Karena itu, kebiasaan kecil dalam merawatnya punya pengaruh besar. Mulai dari memilih cara cuci yang tepat sampai penyimpanan yang benar, semua langkah tersebut membantu menjaga warna, tekstur, dan kesan elegan batik sutra tetap tahan lebih lama.
Cara mencuci menjadi titik paling penting
Langkah paling aman untuk batik sutra adalah mencucinya dengan tangan. Putaran mesin cuci memberi tekanan yang lebih besar pada serat halus dan berisiko mengganggu bentuk kain.
Air dingin juga lebih disarankan karena membantu menjaga warna dan tekstur tetap stabil. Saat membersihkan noda atau bagian yang kotor, gosokan perlu dilakukan dengan sangat ringan supaya permukaan kain tidak cepat aus.
Pilih bahan pencuci yang tidak keras
Selain cara mencuci, jenis detergen juga perlu diperhatikan. Bahan pencuci yang terlalu kuat dapat membuat sutra kehilangan kelembutannya dan menurunkan kualitas kain dari waktu ke waktu.

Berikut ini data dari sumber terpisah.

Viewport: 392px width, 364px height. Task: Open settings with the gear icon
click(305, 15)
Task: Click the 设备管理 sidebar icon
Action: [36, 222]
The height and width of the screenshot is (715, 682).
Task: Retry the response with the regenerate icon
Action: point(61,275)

Karena itu, detergen khusus untuk kain halus atau kain sensitif lebih aman digunakan. Takaran juga sebaiknya tidak berlebihan agar kain tidak terpapar bahan pencuci yang terlalu keras.
Setelah dicuci, jangan memelintir kain
Banyak orang masih memeras kain dengan cara dipelintir, padahal langkah ini kurang aman untuk batik sutra. Tekanan yang terlalu besar dapat membuat bentuk kain berubah dan seratnya melemah.

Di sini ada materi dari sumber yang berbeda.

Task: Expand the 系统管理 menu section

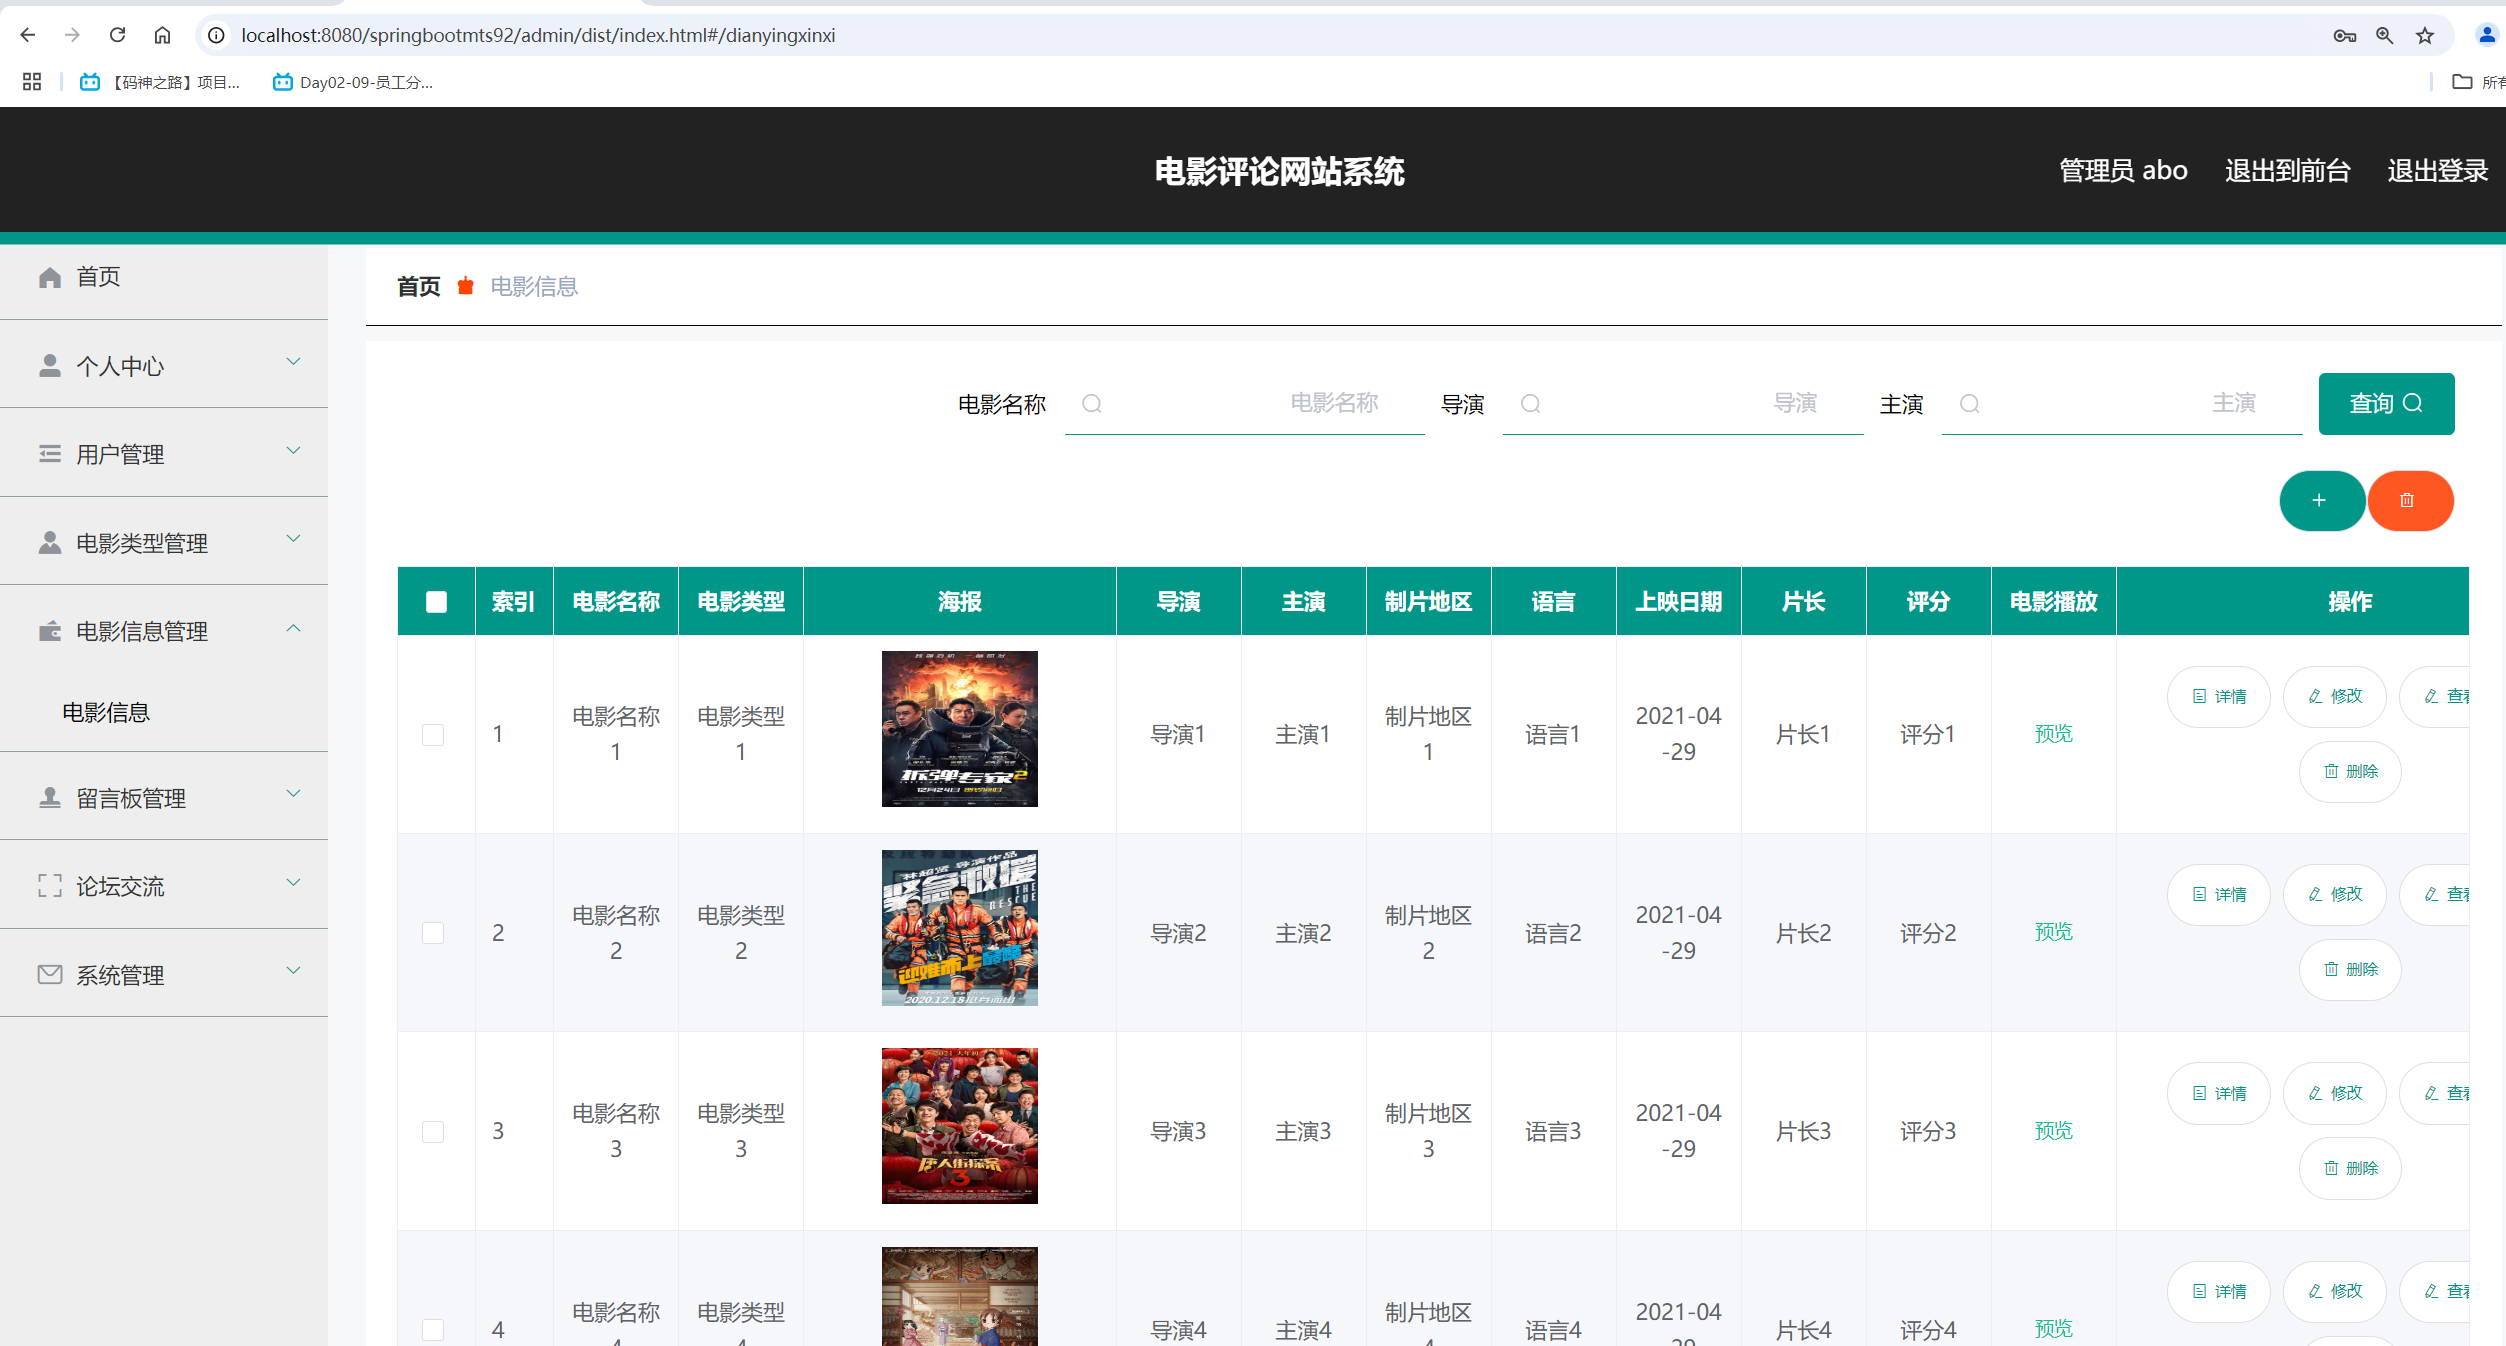Action: click(293, 970)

Cara yang lebih aman adalah menekan kain perlahan untuk mengeluarkan air. Setelah itu, kain bisa diletakkan di atas handuk kering agar sisa air terserap tanpa merusak bentuk aslinya.
Pengeringan harus dilakukan di tempat teduh
Batik sutra sebaiknya tidak dijemur di bawah sinar matahari langsung. Paparan panas yang terlalu tinggi dapat membuat warna lebih cepat pudar dan memengaruhi tekstur kain.
Pengeringan lebih aman dilakukan di tempat teduh dengan sirkulasi udara yang baik. Dengan begitu, kain tetap bisa kering tanpa menerima panas berlebihan yang berisiko merusak kualitasnya.
Penyimpanan juga ikut menentukan usia pakai
Setelah kering, batik sutra perlu disimpan dengan cara yang rapi dan tidak berdesakan. Kain bisa digantung dengan hanger yang halus atau dilipat dengan tertib di tempat yang kering.
Penumpukan yang terlalu banyak sebaiknya dihindari agar bentuk kain tetap terjaga. Jika diperlukan, pewangi lemari dapat digunakan supaya batik tetap terasa segar saat disimpan dalam waktu lama.
Perawatan batik sutra pada dasarnya bertumpu pada kebiasaan sederhana yang dilakukan berulang. Jika dicuci dengan tangan, memakai detergen lembut, tidak diperas kuat, dijemur di tempat teduh, lalu disimpan dengan rapi, kain akan lebih awet dan tetap terlihat elegan lebih lama.